본 발명에서는 G-CSF의 cDNA 아미노 말단의 염기 서열 중 일부를 아미노산 서열에는 변화가 없도록 다음과 같이 치환함으로써 G-CSF 단백질 발현율을 크게 증가시킬 수 있다.
상기와 같이 변형된 G-CSF 유전자를 효모 세포 내에서 유비퀴틴 융합 단백질로 발현되도록 한 후, 효모 세포 내에서 절단되어 천연형 G-CSF 단백질로 생산되도록 할 수 있다. 즉, 변형된 G-CSF 유전자를 효모의 유비퀴틴 유전자 다음에 융합시키면, 이로 인해 형질 전환된 효모 세포에서는 유비퀴틴 절단 효소에 의해 유비퀴틴 단백질과 절단된 G-CSF 단백질로 발현될 수 있다. 이때 아미노 말단이 절단된 보다 작은 크기의 G-CSF 단백질로 생성되는데, 이러한 현상을 없애기 위해 변형된 G-CSF 유전자의 아미노 말단에 메티오닌 코돈을 첨가한 다음 위와 같이 유비퀴틴 유전자와 융합시킨다. 이와 같이 제조된 발현 벡터로 형질 전환된 효모 세포에서는 단일한 크기의 G-CSF 단백질을 전체 단백질의 20 내지 25% 정도 생산할 수 있다. 또한 이때 발현된 단백질을 정제하여 아미노 말단 서열을 분석한 결과, 메티오닌이 제거된 천연형 G-CSF 단백질을 얻을 수 있음을 확인하였다.
또한, 상기와 같이 변형된 G-CSF 유전자를 효모 세포 분비체계를 이용하여 천연형 G-CSF 단백질로 세포 외 분비되도록 할 수 있다. 즉, 변형된 G-CSF 유전자를 단백질 분비에 관여하는 α-인자 전구 서열과 융합, 발현시키면 천연형 G-CSF 단백질이 세포 외 분비된다.
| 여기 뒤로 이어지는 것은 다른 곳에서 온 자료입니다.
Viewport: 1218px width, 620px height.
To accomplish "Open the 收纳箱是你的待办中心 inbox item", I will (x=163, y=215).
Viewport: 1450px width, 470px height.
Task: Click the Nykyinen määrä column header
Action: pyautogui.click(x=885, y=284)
본 발명에서의 효모 균주로는 사카로마이세스 세레비지애가 바람직하다.
이하 본 발명을 실시예에 의거하여 더욱 상세히 설명하고자 한다. 단, 하기 실시예는 본 발명을 예시하기 위한 것일 뿐, 본 발명의 범위가 이들만으로 제한되는 것은 아니다.
[실시예 1]
[G-CSF 단백질의 효모 세포내 발현]
(단계 1) 인간 U-937 세포로부터 G-CSF 유전자의 분리
콜로진스키 등의 방법(Cholozynski, P., et al., Anal. Biochem. 162, 156(1987))에 따라 인간의 U-937 세포(ATCC CRL 1593)로부터 RNA 추출은 다음과 같이 수행하였다. 5×106세포에 RNA 추출액(4M Guanidinum thiocyanate, 25mM Sodium Citrate, pH 7.0, 0.5% Sarcosyl, 0.1M 2-Mercaptoethanol) 1㎖을 가하고 진탕하여 세포막을 파괴시킨 다음, 2M 아세트산 나트륨(pH 4.0) 0.8㎖, 페놀 0.8㎖, 클로로포름-이소아밀알콜(49:1, v/v) 1.6㎖을 가하여 잘 혼합하고 12,000G, 4℃에서 원심 분리하였다. 상층의 수용액을 동일 부피의 이소프로판올이 들어 있는 새 용기에 옮기고 -20℃에서 약 1시간 동안 방치한 다음, 12,000G, 4℃에서 20분간 원심 분리하여 RNA 침전물을 얻었다. 이 침전물을 75% 에탄올로 세척한 뒤 진공 건조시키고 20㎕의 TE 완충액(10mM Tris-HCl, pH 7.5, 1mM EDTA)에 용존시켰다.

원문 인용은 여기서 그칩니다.